(The data begins)

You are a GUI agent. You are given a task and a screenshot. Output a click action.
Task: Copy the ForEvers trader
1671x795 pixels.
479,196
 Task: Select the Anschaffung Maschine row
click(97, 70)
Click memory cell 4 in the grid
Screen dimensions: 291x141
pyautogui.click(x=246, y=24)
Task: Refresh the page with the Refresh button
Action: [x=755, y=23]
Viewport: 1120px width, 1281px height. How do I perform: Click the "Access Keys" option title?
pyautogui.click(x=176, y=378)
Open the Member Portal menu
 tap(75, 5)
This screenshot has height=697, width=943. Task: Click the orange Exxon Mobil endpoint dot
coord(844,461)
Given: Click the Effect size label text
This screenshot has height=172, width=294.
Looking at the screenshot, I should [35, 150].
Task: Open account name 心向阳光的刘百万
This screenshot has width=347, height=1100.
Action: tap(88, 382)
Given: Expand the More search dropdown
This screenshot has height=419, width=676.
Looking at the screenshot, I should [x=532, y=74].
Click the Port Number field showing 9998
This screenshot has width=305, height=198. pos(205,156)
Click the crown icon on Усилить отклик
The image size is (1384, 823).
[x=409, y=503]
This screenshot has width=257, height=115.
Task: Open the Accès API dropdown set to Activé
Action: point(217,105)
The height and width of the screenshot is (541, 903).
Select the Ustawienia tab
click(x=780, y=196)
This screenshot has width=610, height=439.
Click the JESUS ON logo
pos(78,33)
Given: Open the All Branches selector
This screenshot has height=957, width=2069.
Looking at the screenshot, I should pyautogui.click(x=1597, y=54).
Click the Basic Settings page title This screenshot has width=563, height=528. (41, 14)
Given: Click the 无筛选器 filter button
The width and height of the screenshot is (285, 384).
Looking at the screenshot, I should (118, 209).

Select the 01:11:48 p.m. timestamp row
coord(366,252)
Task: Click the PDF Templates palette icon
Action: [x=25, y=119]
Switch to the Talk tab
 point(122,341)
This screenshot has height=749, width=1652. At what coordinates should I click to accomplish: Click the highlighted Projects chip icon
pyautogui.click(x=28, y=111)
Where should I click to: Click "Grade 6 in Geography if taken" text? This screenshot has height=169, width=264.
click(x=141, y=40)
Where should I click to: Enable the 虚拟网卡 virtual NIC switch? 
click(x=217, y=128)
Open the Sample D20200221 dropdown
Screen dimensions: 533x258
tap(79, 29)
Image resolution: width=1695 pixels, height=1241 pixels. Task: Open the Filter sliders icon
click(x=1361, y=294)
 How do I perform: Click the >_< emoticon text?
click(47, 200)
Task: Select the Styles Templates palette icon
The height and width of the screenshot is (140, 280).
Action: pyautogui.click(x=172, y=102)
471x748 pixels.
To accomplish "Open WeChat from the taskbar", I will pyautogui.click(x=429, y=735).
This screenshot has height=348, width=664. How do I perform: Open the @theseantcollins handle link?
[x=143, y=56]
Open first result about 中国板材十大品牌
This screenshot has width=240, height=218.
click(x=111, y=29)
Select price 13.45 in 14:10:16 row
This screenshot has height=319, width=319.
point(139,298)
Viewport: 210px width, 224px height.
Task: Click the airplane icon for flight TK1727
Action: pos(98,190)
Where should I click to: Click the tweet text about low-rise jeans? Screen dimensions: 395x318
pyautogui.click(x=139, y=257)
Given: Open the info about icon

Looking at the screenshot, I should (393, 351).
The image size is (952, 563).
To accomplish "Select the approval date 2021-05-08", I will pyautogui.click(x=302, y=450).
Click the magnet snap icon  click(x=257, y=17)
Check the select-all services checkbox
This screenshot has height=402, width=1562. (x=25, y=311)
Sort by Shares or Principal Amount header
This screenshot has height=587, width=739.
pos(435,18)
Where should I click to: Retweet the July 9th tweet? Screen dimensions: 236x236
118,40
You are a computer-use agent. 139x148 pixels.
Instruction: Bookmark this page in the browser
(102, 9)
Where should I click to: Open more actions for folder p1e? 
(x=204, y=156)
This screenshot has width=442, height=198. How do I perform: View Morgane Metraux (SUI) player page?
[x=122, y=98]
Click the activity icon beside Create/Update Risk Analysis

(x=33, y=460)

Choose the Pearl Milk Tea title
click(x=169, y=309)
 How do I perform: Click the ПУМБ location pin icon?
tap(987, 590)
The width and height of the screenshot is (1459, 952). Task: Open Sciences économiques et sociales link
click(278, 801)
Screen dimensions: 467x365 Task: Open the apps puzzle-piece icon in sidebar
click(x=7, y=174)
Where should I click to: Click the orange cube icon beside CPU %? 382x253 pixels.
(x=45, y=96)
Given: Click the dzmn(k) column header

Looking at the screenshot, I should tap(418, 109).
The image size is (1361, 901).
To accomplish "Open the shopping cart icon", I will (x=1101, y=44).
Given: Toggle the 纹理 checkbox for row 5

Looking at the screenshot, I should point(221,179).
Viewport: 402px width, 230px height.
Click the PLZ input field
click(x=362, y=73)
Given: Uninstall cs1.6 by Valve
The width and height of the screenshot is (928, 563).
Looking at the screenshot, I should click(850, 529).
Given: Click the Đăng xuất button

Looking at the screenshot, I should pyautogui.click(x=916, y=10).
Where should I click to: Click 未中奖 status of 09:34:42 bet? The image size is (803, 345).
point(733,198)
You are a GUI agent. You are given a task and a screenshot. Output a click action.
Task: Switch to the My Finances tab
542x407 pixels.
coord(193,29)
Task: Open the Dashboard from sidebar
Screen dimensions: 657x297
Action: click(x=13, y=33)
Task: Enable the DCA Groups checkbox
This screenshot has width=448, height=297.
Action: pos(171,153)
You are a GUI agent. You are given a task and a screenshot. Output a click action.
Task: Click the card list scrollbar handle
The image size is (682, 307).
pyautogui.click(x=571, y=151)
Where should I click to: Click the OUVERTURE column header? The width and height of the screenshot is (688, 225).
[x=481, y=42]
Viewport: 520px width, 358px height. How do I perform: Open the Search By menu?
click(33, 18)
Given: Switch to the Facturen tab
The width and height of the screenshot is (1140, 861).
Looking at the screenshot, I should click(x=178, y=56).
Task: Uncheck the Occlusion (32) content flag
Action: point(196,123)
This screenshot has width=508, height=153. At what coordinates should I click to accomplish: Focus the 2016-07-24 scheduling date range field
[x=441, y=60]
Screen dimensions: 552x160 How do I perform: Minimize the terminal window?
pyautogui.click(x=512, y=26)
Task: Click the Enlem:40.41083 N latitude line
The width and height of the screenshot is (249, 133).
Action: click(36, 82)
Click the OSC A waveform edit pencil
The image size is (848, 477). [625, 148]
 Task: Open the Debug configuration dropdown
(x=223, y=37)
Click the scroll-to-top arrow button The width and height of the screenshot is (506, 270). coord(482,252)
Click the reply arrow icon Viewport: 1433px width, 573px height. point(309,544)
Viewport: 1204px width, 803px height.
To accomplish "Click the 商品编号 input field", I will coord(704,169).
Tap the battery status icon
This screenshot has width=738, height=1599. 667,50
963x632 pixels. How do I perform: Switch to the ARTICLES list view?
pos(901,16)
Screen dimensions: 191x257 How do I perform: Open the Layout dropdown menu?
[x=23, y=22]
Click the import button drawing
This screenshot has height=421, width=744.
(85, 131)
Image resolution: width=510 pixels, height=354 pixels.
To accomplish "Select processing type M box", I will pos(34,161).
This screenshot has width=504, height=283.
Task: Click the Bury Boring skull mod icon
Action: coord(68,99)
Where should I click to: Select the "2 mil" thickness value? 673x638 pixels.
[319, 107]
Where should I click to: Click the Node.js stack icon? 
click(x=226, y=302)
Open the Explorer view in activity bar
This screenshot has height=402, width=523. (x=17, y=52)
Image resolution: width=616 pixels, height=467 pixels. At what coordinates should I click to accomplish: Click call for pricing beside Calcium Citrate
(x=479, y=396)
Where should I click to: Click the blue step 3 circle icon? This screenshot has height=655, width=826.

(The data ends)

▶ Task statement: Output exactly the lines of the material above from the one containing "471x748 pixels." up to and including the one containing "The image size is (952, 563).".

▶ Output below:
471x748 pixels.
To accomplish "Open WeChat from the taskbar", I will pyautogui.click(x=429, y=735).
This screenshot has height=348, width=664. How do I perform: Open the @theseantcollins handle link?
[x=143, y=56]
Open first result about 中国板材十大品牌
This screenshot has width=240, height=218.
click(x=111, y=29)
Select price 13.45 in 14:10:16 row
This screenshot has height=319, width=319.
point(139,298)
Viewport: 210px width, 224px height.
Task: Click the airplane icon for flight TK1727
Action: pos(98,190)
Where should I click to: Click the tweet text about low-rise jeans? Screen dimensions: 395x318
pyautogui.click(x=139, y=257)
Given: Open the info about icon

Looking at the screenshot, I should (393, 351).
The image size is (952, 563).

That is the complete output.